### Problem to work on
Only what runs from the line with "The width and" to the end of the data should appear in the answer, exactly as written and without pictures.

########

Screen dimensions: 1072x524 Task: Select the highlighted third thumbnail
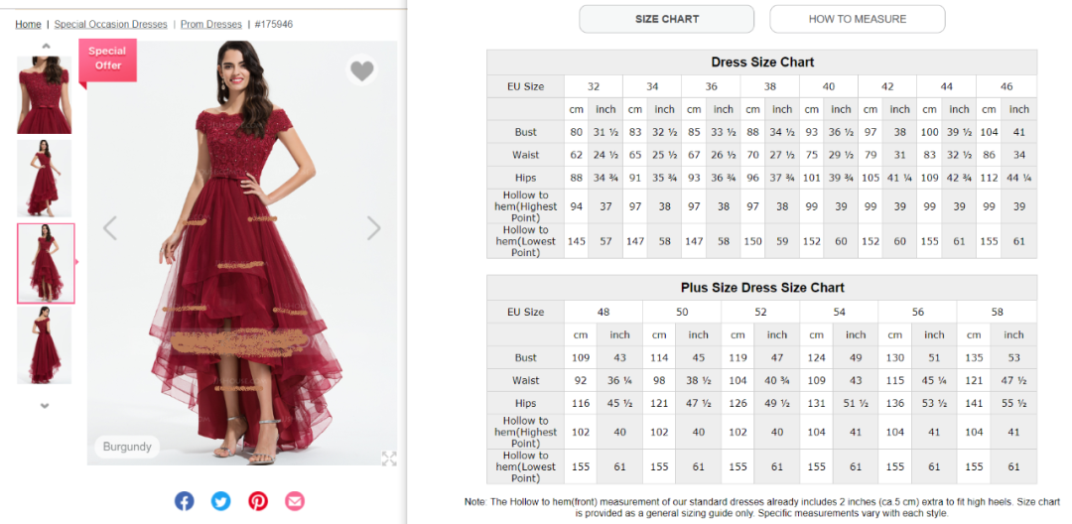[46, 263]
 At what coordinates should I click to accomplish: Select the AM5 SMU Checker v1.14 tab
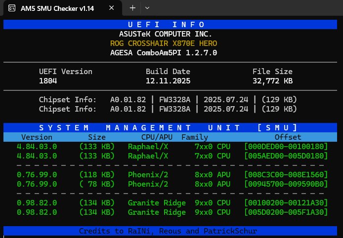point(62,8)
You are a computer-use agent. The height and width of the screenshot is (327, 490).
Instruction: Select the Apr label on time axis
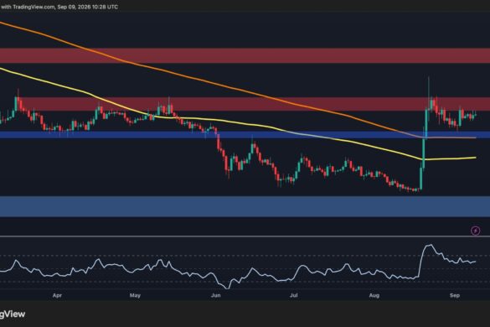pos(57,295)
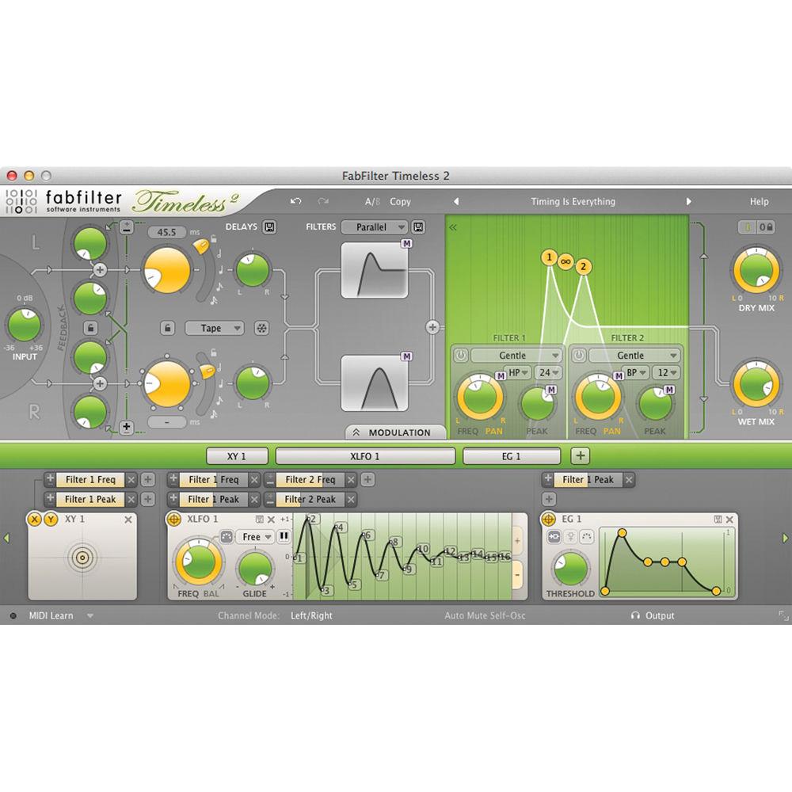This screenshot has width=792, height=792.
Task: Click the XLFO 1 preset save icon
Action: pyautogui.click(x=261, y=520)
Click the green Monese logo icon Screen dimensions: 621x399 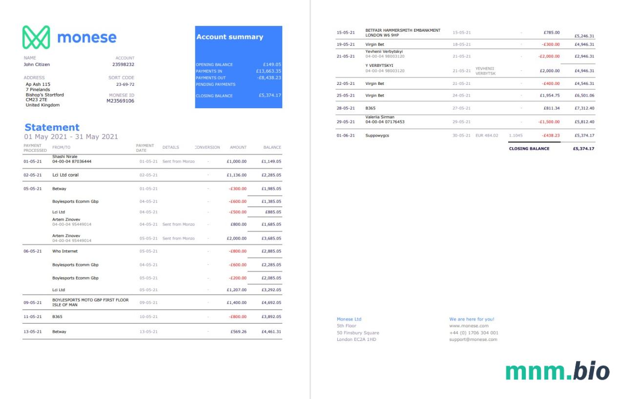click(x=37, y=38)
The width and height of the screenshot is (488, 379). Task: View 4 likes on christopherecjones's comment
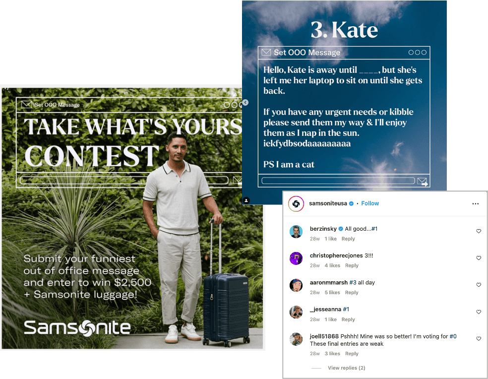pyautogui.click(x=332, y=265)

########

### Written reply
The width and height of the screenshot is (488, 379). Task: View 4 likes on christopherecjones's comment
pyautogui.click(x=332, y=265)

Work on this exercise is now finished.